HF 5435

Pediatric Patient Restraints and Other Alternatives

Caring for a child in the hospital can be hard. There may be tubes, IVs or other devices that should not be touched or moved. A child may not understand why they cannot touch or remove any of them. Children may be afraid or confused. They may receive medicines that affect the way they act. They may be at risk of hurting themselves by pulling on tubes. It can be very hard for a young child not to explore and play with objects around them.

Years ago, nurses and doctors quickly placed confused and aggressive children in restraints to assure safety. Today they are only used after other options have been considered.

What You Can Do to Help Your Child

Every effort is made not to place restraints on your child. Your nurse will assess your child and ask for your viewpoint. You can help by:

  • Bringing in items familiar to your child. Bring photos of parents, siblings and pets, stuffed toys, favorite blankets, or anything that your child may hold for comfort.

  • Keeping to your child’s daily routine as much as you can.

  • Helping your child walk (when able).

  • Keeping your child busy with activities right for their age, such as holding and rocking infants or toddlers.

  • Having a trusted adult at the bedside to explain and re-explain things.

  • Talking to and soothing your child.

  • Keeping a close eye on your child at all times. Children move very quickly and may hurt themselves or pull out a tube in seconds.
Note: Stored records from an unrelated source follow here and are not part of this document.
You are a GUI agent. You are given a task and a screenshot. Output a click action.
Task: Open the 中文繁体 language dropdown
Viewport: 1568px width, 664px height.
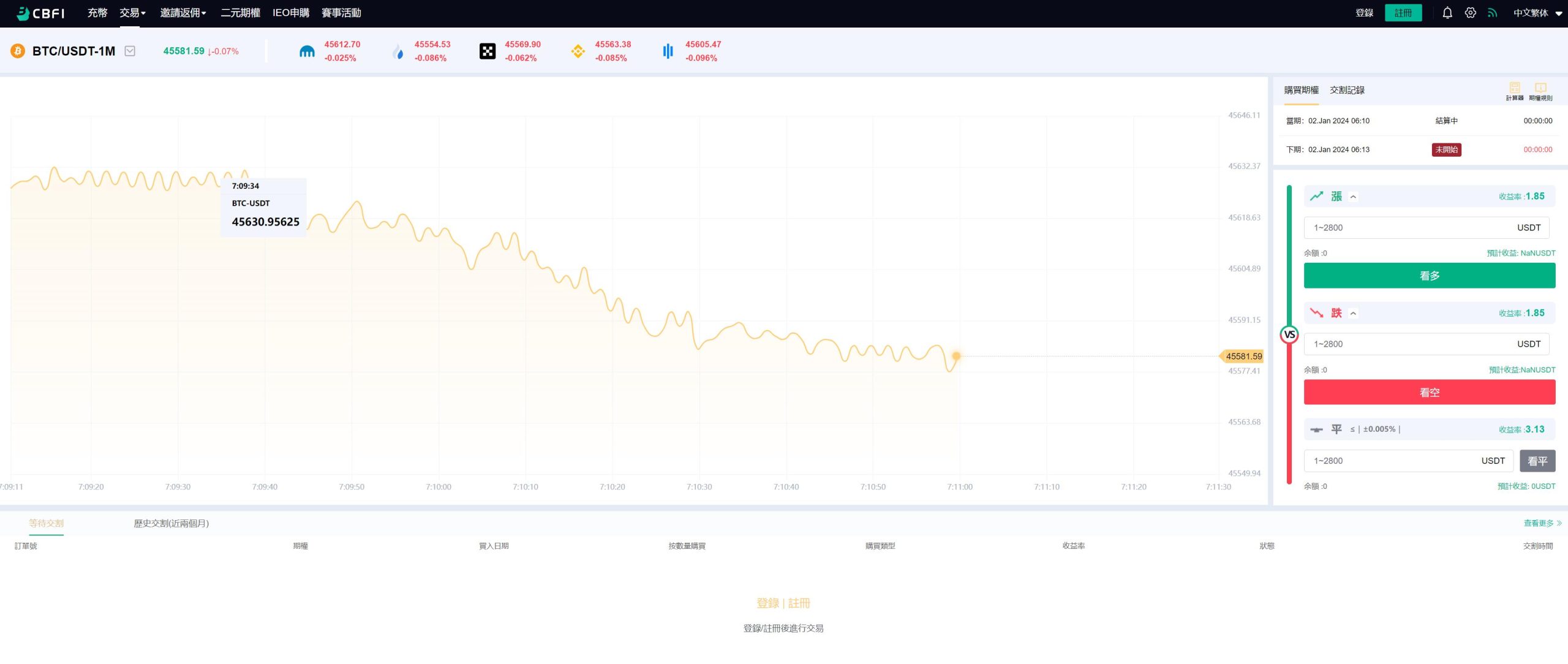[x=1537, y=13]
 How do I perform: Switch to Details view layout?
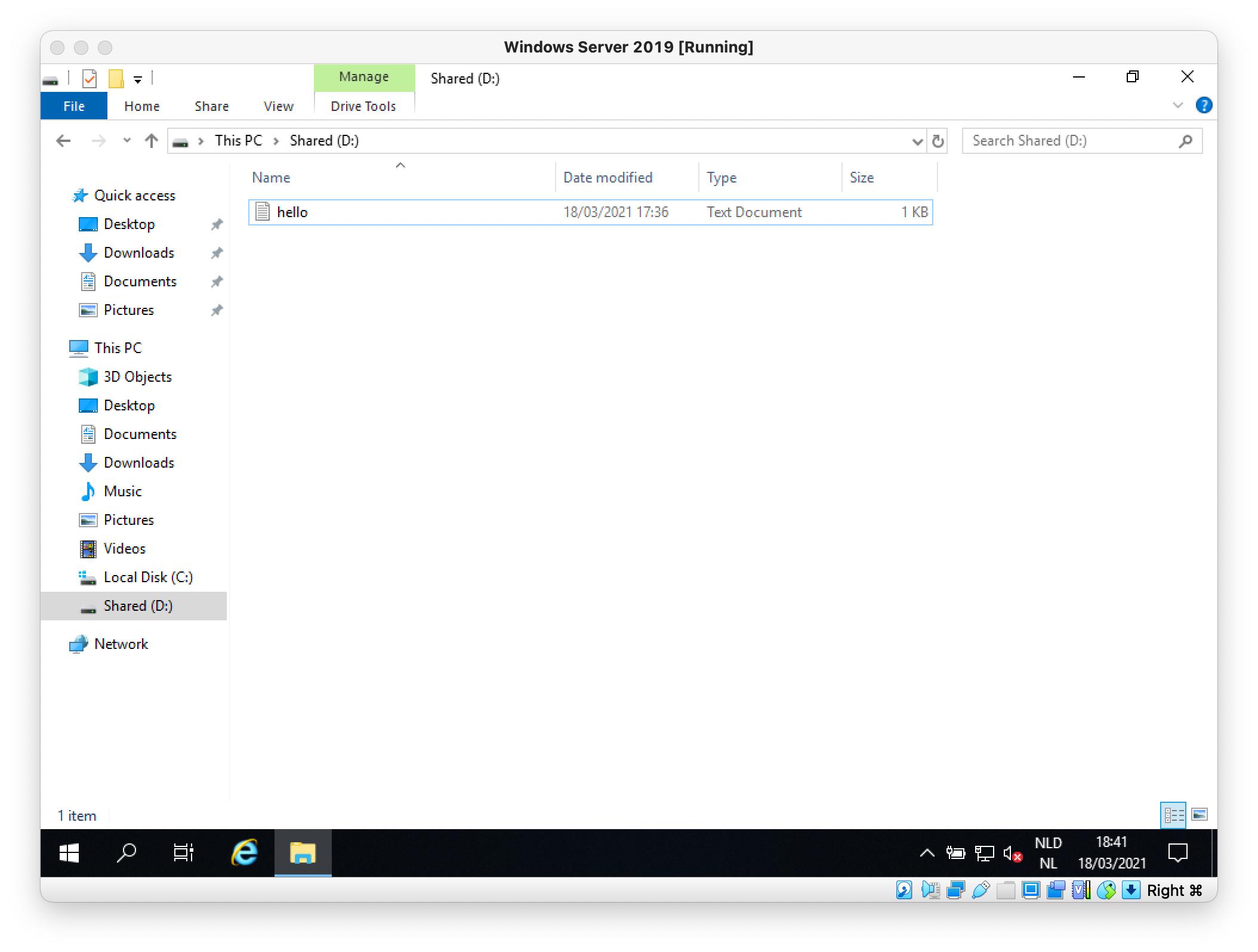pos(1173,815)
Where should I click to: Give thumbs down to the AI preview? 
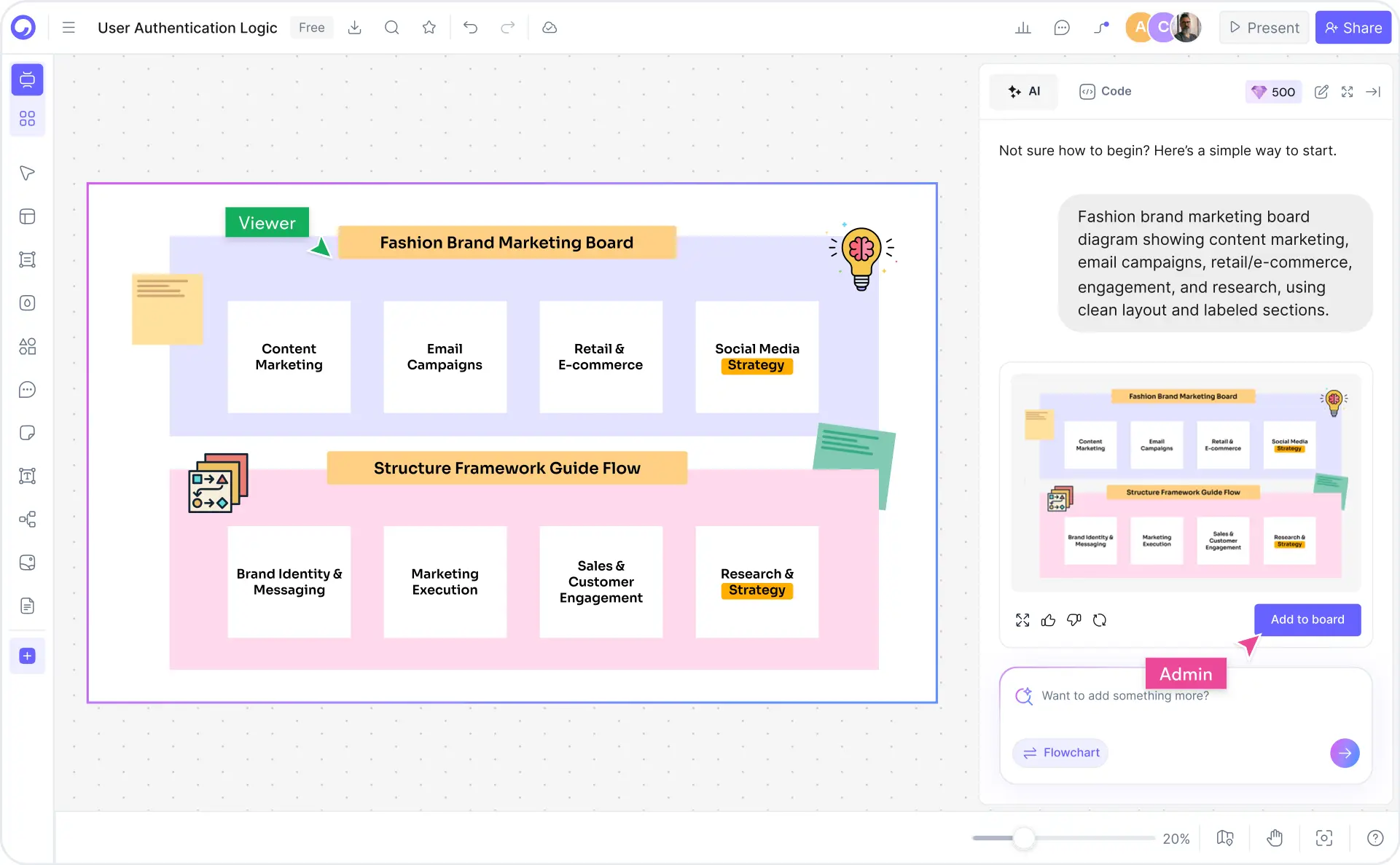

The most important thing is to talk your child’s health care team. You know your child best and know their needs. This is very helpful in planning care. By talking with the health care team, you will know the treatment plan for your child.

As much as we try, we cannot always keep a child restraint-free. At times, restraints are the best choice. The rest of this handout helps to answer common questions that families have.

What are restraints?

Restraints are devices that restrict movement to prevent injury to the child. “No-No’s” are padded devices in the form of tubes. They are placed on a child's arms to prevent bending and pulling out IV lines or objects on the face or head. If the No-No does not work, soft wrist restraints may be used to tie a child’s arms down to keep from pulling on anything.

Why use restraints?

When children are confused, afraid or very young, they may be a danger to themselves if not restrained. Restraints limit movement. At times, they can help nurses and doctors provide care.

Who decides restraints are needed?

Your child’s treatment team will decide to use restraints. The treatment team includes doctors and nurses. We will include a family member when we can. Restraints are used as a last choice. Keeping your child safe is our main concern.

It is best to stop at the nurse’s desk before going into the child’s room. The nurses can tell you about restraints and why they are being used. This is a good time to ask questions.

How long are restraints used?

As a child becomes less confused or their condition improves, the staff will try to remove them. When the restraints are off, family members or staff may need to remind the child not to touch tubes. Staff will tell you how you can be most helpful.

What does it feel like to be restrained?

Some children and infants do not notice the restraints. Other children may feel lonely, isolated, angry, or fearful. You may hear your child ask, “What did I do wrong?” Your child might feel like they are being punished. You can help by saying the restraint is temporary. Tell them they did not do anything wrong.

At times, restraints are used because a child is confused. You can help your child by telling them:

  • Who you are.

  • What day it is.

  • Where they are.

  • Why they are restrained.

Ask them questions that need a brief or one-word answers. This helps a child feel more in control. Simple, short answers also help a child understand your response.

How can I be sure my child is safe in restraints?

Nurses and others will check the child’s safety and comfort every hour. We have policies on caring for children in restraints. The staff is trained to closely check all children in restraints.

What we do to assure the best care?

When restraints are used, it’s important to tell families why they are being used. Children will at times fight against them and want them taken off. It is helpful to talk with the child about what they can do to have them removed. We will talk with you about certain actions the child needs to do in order to have them removed. For example, when children can follow simple directions and leave tubes, IVs, and other devices in place, then they may be removed.

Be aware of your safety and the safety of your child. No medicines or sharp objects should be left within reach of a child. Let the staff know before leaving the child alone. Children and infants can move very quickly and fall from a crib or a bed, even with an adult right beside them.